Modern linear accelerators are fitted with acquisition-based cone-beam CT (CBCT) units. These CBCT images are used for image-guided setup and localization of patients for radiation treatment. Improvements in image quality of these CBCT images allow verification of delivered dose using deformable registration with planning CT images. These CBCT images have also been used for adaptive radiation therapy. An integrated CBCT unit is also available for the Leksell Gamma Knife Icon to enable fractionated stereotactic radiation therapy (SRT) of intracranial tumors.
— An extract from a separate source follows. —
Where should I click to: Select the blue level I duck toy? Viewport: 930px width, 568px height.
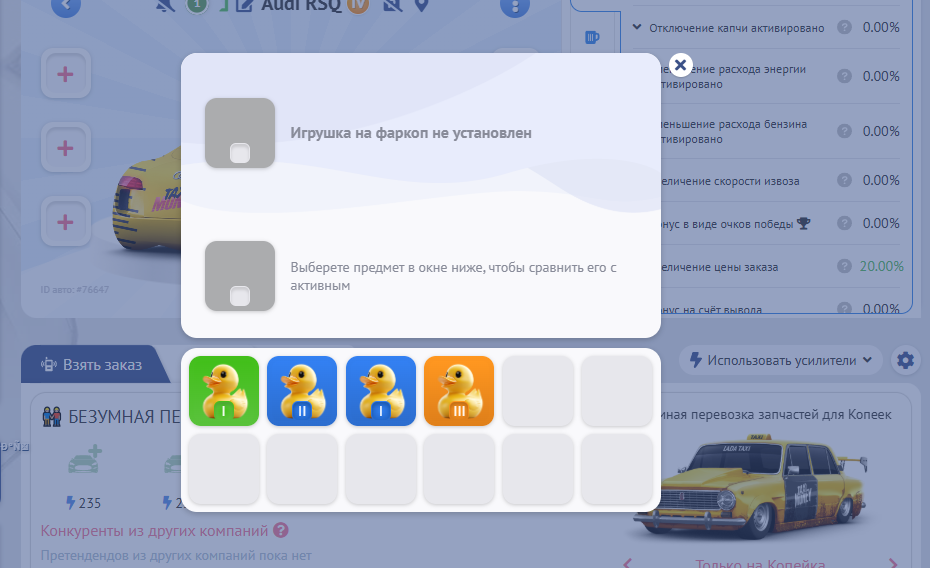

A variation in scanning parameters such as tube voltage, current, and field of view, and imaging modalities can influence CT numbers. The location of the insert in the phantom can lead up to 3% of the difference in HU values.[13,14] Different CT protocols can affect the HU values by as much as 20%. Geometrically identical CBCT scanners equipped with the same flat-panel detectors can have large inter-scanner variations. In addition to this, the size of the scanned object and the amount of scattering can also affect HU values. However, a few studies show that the CBCT-based treatment plans were comparable to CT-based treatment plans.[17,18] A recent paper published in the Radiation Oncology Journal demonstrates that cone-beam CT acquired on the gamma knife is prone to show significant variation along the longitudinal and transverse planes. Before the use of any imaging modality for radiation dose calculation, it is highly recommended to assess variations of the Hounsfield values in different positions representative of the configuration and geometry of the imaging system. In this study, we aim to determine the variation in Hounsfield values with single and multislice methods using Gammex, and AED phantoms on fan-beam CT (FCT), X-ray volumetric imaging (XVI)-based CBCT, and Icon-CBCT datasets. This study also focuses on differences in HU numbers in the longitudinal direction.
MATERIALS AND METHODS
Investigations were performed to assess the effect of longitudinal variations in HU number on measurements of single slice and volumetric HU values for particular materials. The Toshiba Aquilion CT was used to acquire images to assess longitudinal variations and stability in HU numbers with respect to clinical FCT protocols. A comparison of five linear accelerator (linac) based CBCTs was performed to assess longitudinal variations in HU number and variations between units. A comparison of multiple modalities that include (i) the FCT, (ii) linac-based CBCT, and (iii) the Leksell Gamma Knife (LGK) Icon CBCT was performed to assess the variation in HU numbers. Dose calculations were compared and contrasted using datasets from each modality with corresponding HU calibration curve.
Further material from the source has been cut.